Went ashore at about 3:30 P.M. at "Aurell Beach" Yakutat Bay, and made for high ground. At about 200 feet from the shore bird notes began to be heard, russet backed and dwarf Hermit thrushes in predominance. Got up among the leafless alders + willows, + heard the clear notes of the golden cr. sparrow. The songs of all the many lilard (?) here were quite radically different from all those heard at the White Pass. These sang [illus], while those at the Yakutat, with very slight variations as to sharps and flats, sang [illus.]. They were very common, from 200 feet above sea to solid snow.

Found the nest of the Alice's Thrush. It was about 500 feet up, in the alder + willow scrub. The [female] was on the nest when I found it, + remained there till I was about 15 feet from her, so that I could identify her absolutely.
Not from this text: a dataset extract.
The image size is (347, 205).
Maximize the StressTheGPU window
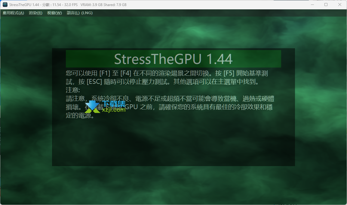326,5
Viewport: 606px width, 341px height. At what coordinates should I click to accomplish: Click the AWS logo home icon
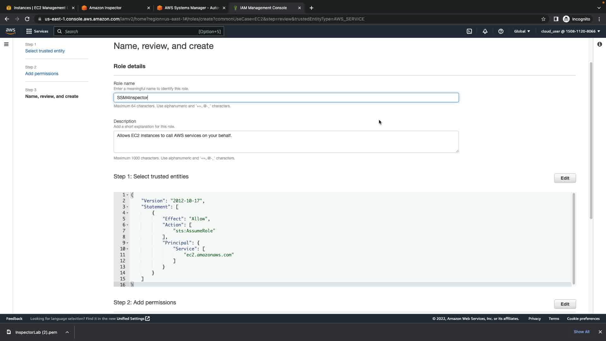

When she quietly slid off, the [male], who seemed to be watching her from a distance, began to sing most deliciously the song I heard yesterday + that new song. I absolutely satisfied myself that he was the singer, + his species was unquestionable, as I dis[Page 38] tinctly saw all the diagnostic marks at close range with my glass. His call notes, also, were extremely similar to those of the veery. The nest conained three eggs, fresh, greenish-blue and spotted with dull, dusky spots. not nearly as reddish as the olive-backs. It was made almost entirely out of moss, with a basis of grasses placed at the crossing of two willow stems, almost 1-1/2 inches in diameter, abut 8 feet from the ground.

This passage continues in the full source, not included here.